Les djihadistes du JNIM, liés à Al-Qaïda, et les séparatistes touaregs du Front de libération de l'Azawad ont lancé, samedi, des attaques coordonnées pour prendre le contrôle d'un camp stratégique situé dans le nord du Mali.
Mali : nouvelles attaques coordonnées du JNIM et du FLA dans le Nord
Ces affrontements surviennent un peu plus de deux mois après une autre offensive majeure qui a conduit à la chute de la ville stratégique de Kidal et à la mort du ministre de la Défense de ce pays d'Afrique de l'Ouest en proie à des troubles.
Samedi, le FLA a revendiqué la prise de contrôle d'Anefis, un site stratégique pour asseoir son emprise sur Kidal, située à environ 100 kilomètres (62 miles) de là.
Selon l'armée, des paramilitaires russes du Corps africain et quelques soldats maliens se trouvent toujours à l'intérieur d'un camp, et les combats se poursuivent.
« Ce matin, les rebelles et leurs alliés du JNIM ont tiré des obus sur le camp où sont retranchés les combattants russes de l'Africa Corps et les soldats de l'armée malienne. Hier soir, selon certaines informations, les Russes auraient utilisé des drones kamikazes », a déclaré une source sécuritaire à l'AFP.
Frappes aériennes
Des renforts du FLA sont arrivés à Anefis tôt lundi matin à bord de plusieurs dizaines de véhicules armés, a déclaré un responsable local à l'AFP.
« Les combats se sont poursuivis aujourd'hui (lundi) et se poursuivront même demain (mardi). Nos hommes tiennent le camp, cela ne fait aucun doute », a déclaré à l'AFP une source militaire malienne au sein de l'état-major de l'armée à Gao.
Les renforts de l'armée malienne qui avaient quitté Gao dimanche pour se diriger vers le sud ont été contraints de faire demi-tour après avoir été pris pour cible par le FLA, a indiqué une autre source sécuritaire à l'AFP.
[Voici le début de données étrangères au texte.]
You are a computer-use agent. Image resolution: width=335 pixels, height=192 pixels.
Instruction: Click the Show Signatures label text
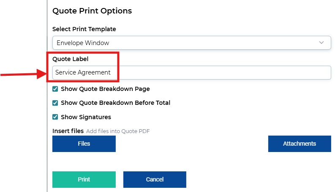[86, 117]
« Entre cinq et huit véhicules militaires » ont été détruits lors de cette embuscade, selon Wamaps, un collectif de journalistes ouest-africains spécialisés dans les questions de sécurité au Sahel.
Lundi, l'armée a déclaré que des avions avaient « mené une série de frappes » visant des « points stratégiques » et le centre d'Anefis, ce qui a conduit à la « neutralisation » de plusieurs combattants du JNIM et du FLA.
Dimanche, l'Union africaine a déclaré qu'elle « condamnait fermement ces attentats terroristes coordonnés ».
« Ces attaques nous rappellent de manière brutale que le terrorisme et l'extrémisme violent continuent de représenter une menace sérieuse pour le Mali, le Sahel et l'ensemble du continent africain », a déclaré Mahmoud Ali Youssouf, président de la Commission de l'Union africaine.
Depuis les coups d'État de 2020 et 2021, le Mali est dirigé par l'armée.
Les dirigeants de la junte avaient promis de rétablir le calme dans ce vaste pays, en proie à une crise sécuritaire depuis 2012, mais ils n'ont pour l'instant guère tenu leurs promesses.
Lors de leur offensive conjointe menée en avril, le FLA (Front de libération de l'Azawad) touareg et le JNIM (Groupe de soutien à l'islam et aux musulmans) ont pris le contrôle de Kidal, qui avait été repris en novembre 2023 par l'armée malienne et les combattants alliés du Groupe Wagner, la force mercenaire russe désormais remplacée par Africa Corp.